Era complicado. Por los dos goles recibidos, porque no se había marcado ninguno de visitante y porque un tanto del rival en el Centenario hubiese sido letal. Sin embargo, la rebeldía, la convicción, el buen fútbol que por momentos exhibió y por la categoría de algunas individualidades, Nacional goleó y clasificó este martes a la siguiente ronda de la Copa Sudamericana.
Ese adelantamiento del elenco chileno, permitió que Nacional encontrara más espacios a partir del contragolpe, con Recoba en cancha, a partir de la salida de Sánchez por lesión, quien permitió tener más la pelota y clarificar el fútbol de mitad de cancha hacia delante. Fue que, con un envío profundo a Gonzalo Bueno -quien gravitó permanentemente por izquierda-, el tricolor encontró el segundo gol del partido, que le permitía igualar la serie. Testazo para los trasandinos para irse al descanso preocupados y los albos con la motivación de tener cerca el resultado.

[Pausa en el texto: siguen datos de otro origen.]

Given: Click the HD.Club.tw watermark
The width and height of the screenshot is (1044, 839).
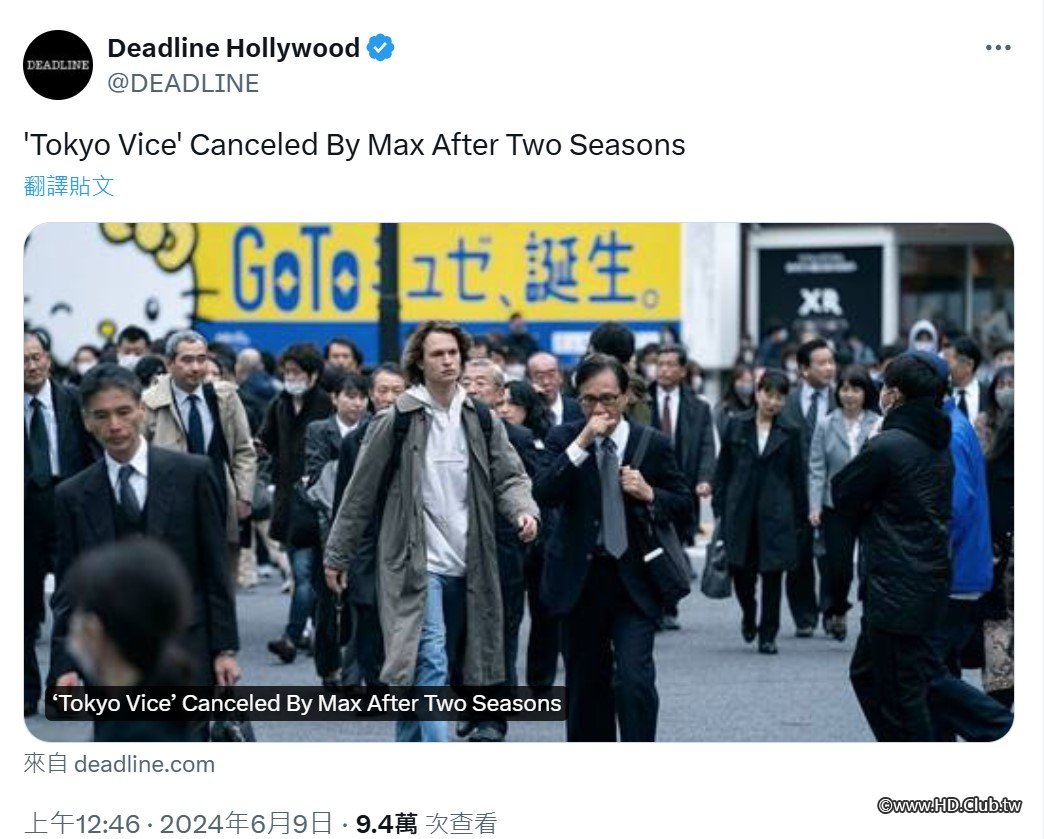Looking at the screenshot, I should point(949,805).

En el complemento, con el gran despliegue de Calzada en la mitad de la cancha, marcando y jugando, y con un Bueno explosivo por izquierda, Nacional tenía armas para ofender al rival, aunque, este, ya decidido a buscar ese gol de visitante que le garantizara que no hubiese penales y obligara al tricolor hacer dos más.
Iquique nunca se replegó ni se rindió. Fue a buscar el partido, con Rodrigo Díaz como el productor de fútbol. Y fue allí que creció la figura de Jorge Bava. Tapó un disparo a quemarropa y salió bien cada vez que fue exigido en pelotas aéreas.
Cuando el partido agonizaba, y parecía que la historia podía definirse en los penales, apareció Recoba. Un "Chino" que no pudo demostrar las virtudes que lo caracterizan a lo largo del juego, pero que su zurda endiablada siempre marca la diferencia. Y fue así que en el borde del área mayor, el "20" apuntó a un palo y, con potencia y al ras del piso, mandó el balón al fondo de la red para hacer explotar de júbilo a las más de 40.000 almas que acudieron al Centenario.
Así y todo, Iquique fue, pero se encontró con Bava, un muro inexpugnable que le impidió vulnerar el arco tricolor.
En los descuentos, Vecino, ingresado en el complemento, le dio el broche de oro cuando hizo el cuarto y último tanto del partido.
Los albos ganaron, por momentos mostraron buen fútbol, y clasificaron a la siguiente ronda de la Copa Sudamericana.